• [Tasks to complete]
(1) In the passage on the legal market, how much did yearly law firm receipts from individuals change between 2007 and 2012?
(2) Using the passage on the legal market, give Henderson's reasons why many lawyers who represent average people struggle to keep a practice going.

• [Passage]
======

Gelber predicts that the looming legalization of recreational marijuana is likely to create more business for criminal defense lawyers in New Jersey. For example, legalization won’t apply to people under 21, but the number of high school and college students who are charged with possession is likely to increase, he said. And based on the experiences of other states where recreational marijuana has become legal, New Jersey should expect more prosecutions for driving under the influence of marijuana once legislation is adopted, he said.

The decline in state court filings nationwide has drawn the interest of William Henderson, a professor at the Indiana University Maurer School of Law who has written and lectured extensively on the trend. Henderson thinks the high cost of legal services is making lawyers think twice about filing low-value cases.

Analyzing data from the federal Bureau of Labor Statistics, he wrote that the volume of work performed by lawyers representing corporations and government entitles continues to expand, while lawyers’ work for individuals is declining.

From 2007 to 2012, total annual law firm receipts grew from $225 billion to $246 billion. But in that same period, receipts from individuals declined from $65 billion to $58 billion, Henderson wrote in his blog, “Legal Evolution.”

Paradoxically, law schools are turning out too many lawyers, but there are not enough lawyers to serve people with legal grievances, he said.

Many lawyers who represent average people find the earnings are too low and the overhead is too high to make it a sustainable practice, Henderson says. 

“Building a financially successful law practice out of low-stakes, high-volume cases requires capital for technology and marketing along with significant business acumen and managerial ability. Very few small firm lawyers possess these resources and skills,” Henderson wrote.

======

• [Recorded information]
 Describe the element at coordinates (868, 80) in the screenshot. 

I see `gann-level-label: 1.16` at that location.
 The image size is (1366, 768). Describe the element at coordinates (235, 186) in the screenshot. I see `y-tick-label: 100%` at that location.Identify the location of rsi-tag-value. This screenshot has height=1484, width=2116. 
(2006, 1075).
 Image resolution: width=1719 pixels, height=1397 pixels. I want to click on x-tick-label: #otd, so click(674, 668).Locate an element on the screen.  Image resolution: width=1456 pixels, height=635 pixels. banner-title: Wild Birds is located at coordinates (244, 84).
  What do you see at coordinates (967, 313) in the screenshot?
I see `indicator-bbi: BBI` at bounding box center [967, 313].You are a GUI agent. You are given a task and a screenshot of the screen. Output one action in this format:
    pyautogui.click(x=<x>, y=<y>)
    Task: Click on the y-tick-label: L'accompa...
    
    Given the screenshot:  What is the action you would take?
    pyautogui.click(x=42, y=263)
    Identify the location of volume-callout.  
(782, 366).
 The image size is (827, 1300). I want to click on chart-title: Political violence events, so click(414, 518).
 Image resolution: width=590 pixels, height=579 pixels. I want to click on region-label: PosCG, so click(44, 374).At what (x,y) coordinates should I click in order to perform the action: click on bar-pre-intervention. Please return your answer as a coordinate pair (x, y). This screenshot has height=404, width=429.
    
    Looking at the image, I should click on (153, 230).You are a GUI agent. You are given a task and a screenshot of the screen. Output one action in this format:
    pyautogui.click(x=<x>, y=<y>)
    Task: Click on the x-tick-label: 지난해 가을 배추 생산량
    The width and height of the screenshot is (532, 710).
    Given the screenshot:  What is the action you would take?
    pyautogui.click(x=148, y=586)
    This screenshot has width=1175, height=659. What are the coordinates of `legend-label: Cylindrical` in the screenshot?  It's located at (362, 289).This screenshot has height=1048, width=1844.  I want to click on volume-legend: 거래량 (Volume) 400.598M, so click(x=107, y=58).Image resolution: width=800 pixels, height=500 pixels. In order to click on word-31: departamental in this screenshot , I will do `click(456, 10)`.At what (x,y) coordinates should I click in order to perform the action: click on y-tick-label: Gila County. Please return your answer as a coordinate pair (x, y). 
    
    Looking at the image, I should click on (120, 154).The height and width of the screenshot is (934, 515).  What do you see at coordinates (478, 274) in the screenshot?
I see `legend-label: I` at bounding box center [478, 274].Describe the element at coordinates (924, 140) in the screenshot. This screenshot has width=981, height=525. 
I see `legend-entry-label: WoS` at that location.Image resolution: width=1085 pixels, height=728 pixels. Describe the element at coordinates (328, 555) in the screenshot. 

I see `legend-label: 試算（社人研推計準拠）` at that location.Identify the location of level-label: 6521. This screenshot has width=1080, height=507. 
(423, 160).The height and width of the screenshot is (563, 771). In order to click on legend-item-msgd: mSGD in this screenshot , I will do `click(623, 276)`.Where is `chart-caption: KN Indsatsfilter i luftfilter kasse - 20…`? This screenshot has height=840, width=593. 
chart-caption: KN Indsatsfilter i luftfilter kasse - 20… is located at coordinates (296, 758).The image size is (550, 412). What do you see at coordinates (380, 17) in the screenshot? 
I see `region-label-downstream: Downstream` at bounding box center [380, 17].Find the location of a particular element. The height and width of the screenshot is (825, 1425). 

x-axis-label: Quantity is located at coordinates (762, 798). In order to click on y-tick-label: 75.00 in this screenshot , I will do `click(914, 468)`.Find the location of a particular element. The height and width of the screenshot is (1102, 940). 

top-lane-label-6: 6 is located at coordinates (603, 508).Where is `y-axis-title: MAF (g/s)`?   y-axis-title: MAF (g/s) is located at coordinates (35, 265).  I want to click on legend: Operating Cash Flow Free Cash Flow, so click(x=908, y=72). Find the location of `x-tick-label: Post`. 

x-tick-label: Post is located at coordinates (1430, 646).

======

• [Task solutions]
(1) They fell from $65 billion to $58 billion.

(2) The earnings are too low and the overhead too high to make such a practice sustainable. Building a profitable practice from low-stakes, high-volume cases takes money for technology and marketing, plus strong business and management skills, and very few small firm lawyers have these.